Saiba os riscos e as exigências legais de um trespasse
São muitos os detalhes na hora de comprar/vender um estabelecimento comercial (trespasse).
Estas particularidades não podem ser relegadas a um segundo plano, já que podem trazer diversos riscos para o comprador e/ou para o vendedor, além de serem exigências legais necessárias para que o negócio tenha validade jurídica e efeitos perante terceiros.
1º Risco: Comprador perder o estabelecimento depois de comprar em razão da situação patrimonial do vendedor após a venda (ineficácia do trespasse)
Um dos principais requisitos do trespasse, determinado pelo Código Civil (Lei nº 10.406/2002,artigo 1.145), é a notificação e obtenção de anuência dos credores do estabelecimento a ser alienado (vendido e comprado), antes do trespasse.
Segundo a lei, se for comprado um estabelecimento comercial (trespasse) e o vendedor (antigo dono), posteriormente se tornar insolvente perante seus credores, então a eficácia do trespasse dependerá do pagamento de todos os credores.

=== MATERIAL DE ORIGEM ===
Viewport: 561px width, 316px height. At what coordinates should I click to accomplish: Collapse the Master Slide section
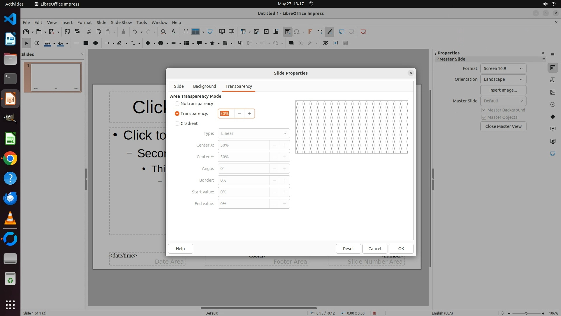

=== PROBLEMAS E TAREFAS ===
A – Transcreva fielmente o texto sobre trespasse, começando nas palavras "Saiba os riscos" e parando depois de "antes do trespasse.".
B – Continue o texto sobre trespasse a partir da última frase apresentada.

=== RESPOSTAS ===
A –
Saiba os riscos e as exigências legais de um trespasse
São muitos os detalhes na hora de comprar/vender um estabelecimento comercial (trespasse).
Estas particularidades não podem ser relegadas a um segundo plano, já que podem trazer diversos riscos para o comprador e/ou para o vendedor, além de serem exigências legais necessárias para que o negócio tenha validade jurídica e efeitos perante terceiros.
1º Risco: Comprador perder o estabelecimento depois de comprar em razão da situação patrimonial do vendedor após a venda (ineficácia do trespasse)
Um dos principais requisitos do trespasse, determinado pelo Código Civil (Lei nº 10.406/2002,artigo 1.145), é a notificação e obtenção de anuência dos credores do estabelecimento a ser alienado (vendido e comprado), antes do trespasse.

B –
Qualquer credor não pago pode requerer a falência do alienante (vendedor). A legislação prevê esta possibilidade (artigo 94, III, c, da Lei de Falências – Lei nº 11.101/2005). Geralmente não ocorre, mas é um risco para o adquirente (comprador), pois o trespasse é considerado ineficaz perante a massa falida (artigo 129, VI, da Lei de Falências). Em outras palavras, o comprador pode perder o estabelecimento que comprou.
Sendo assim, o comprador do estabelecimento pode acabar tendo que se responsabilizar pelas dívidas anteriores ao trespasse, caso não tenha sido cumprida a exigência de notificação e anuência prévia dos credores e o vendedor não tenha bens suficientes para saldar esse passivo, pois, se essas dívidas não forem pagas, o comprador pode perder o estabelecimento comprado em eventual ação de falência movida por algum credor.
2º Risco: Comprador ter que pagar por débitos anteriores ao trespasse (dívidas na área civil/empresarial)
Para as dívidas empresariais ou cíveis (isto é: dívidas com fornecedores, clientes, bancos, todas as dívidas excluindo as trabalhistas e tributárias/fiscais), teoricamente, diz a Lei nº10.406/2002 (artigo 1.146), que o comprador do estabelecimento responde pelo pagamento dos débitos anteriores à compra, desde que “regularmente contabilizados”. Em outras palavras, o comprador responde por todas as dívidas contabilizadas.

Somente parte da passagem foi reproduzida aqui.